= Khalid Habib =

Member of al-Qaeda

Khalid Habib (خالد حبيب) (died October 16, 2008), born Shawqi Marzuq Abd al-Alam Dabbas (شوقي مرزوق عبد العليم دباس), was an ascending member of al-Qaeda's central structure in Pakistan and Afghanistan. His nationality was reported as Egyptian (by CBS News) and as Moroccan (by The New York Times).

Habib was the operations commander for the region. He was one of several al-Qaeda members who were more battle-hardened by combat experience in Iraq, Chechnya, and elsewhere. This experience rendered them more capable than their predecessors. According to The New York Times, this cadre was more radical than the previous generation of al-Qaeda leadership. The FBI described Habib as "one of the five or six most capable, most experienced terrorists in the world.

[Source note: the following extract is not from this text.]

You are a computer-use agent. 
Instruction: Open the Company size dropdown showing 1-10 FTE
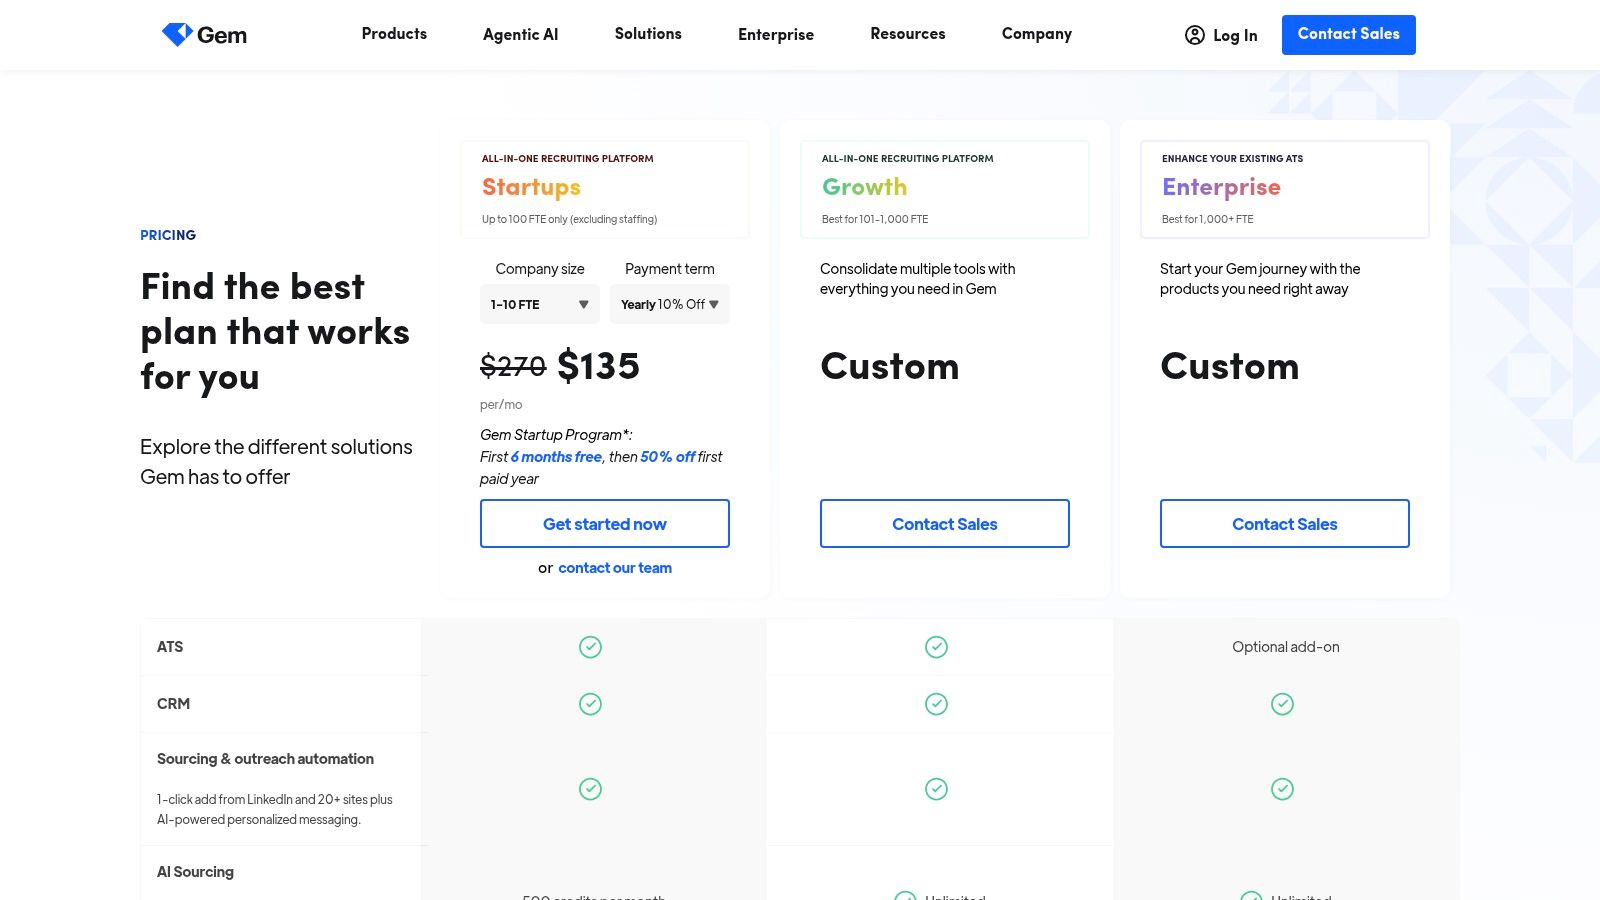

In 2008, Habib relocated from Wana to Taparghai, Pakistan to avoid missile strikes launched from US-operated MQ-1 Predator aircraft which targeted al Qaeda and Taliban personnel. Khalid Habib was killed by a Predator strike near Taparghai on October 16, 2008. Habib was reportedly sitting in a Toyota station wagon which was struck by the missile. On October 28, militants confirmed to the Asia Times that Habib was killed in the drone attack.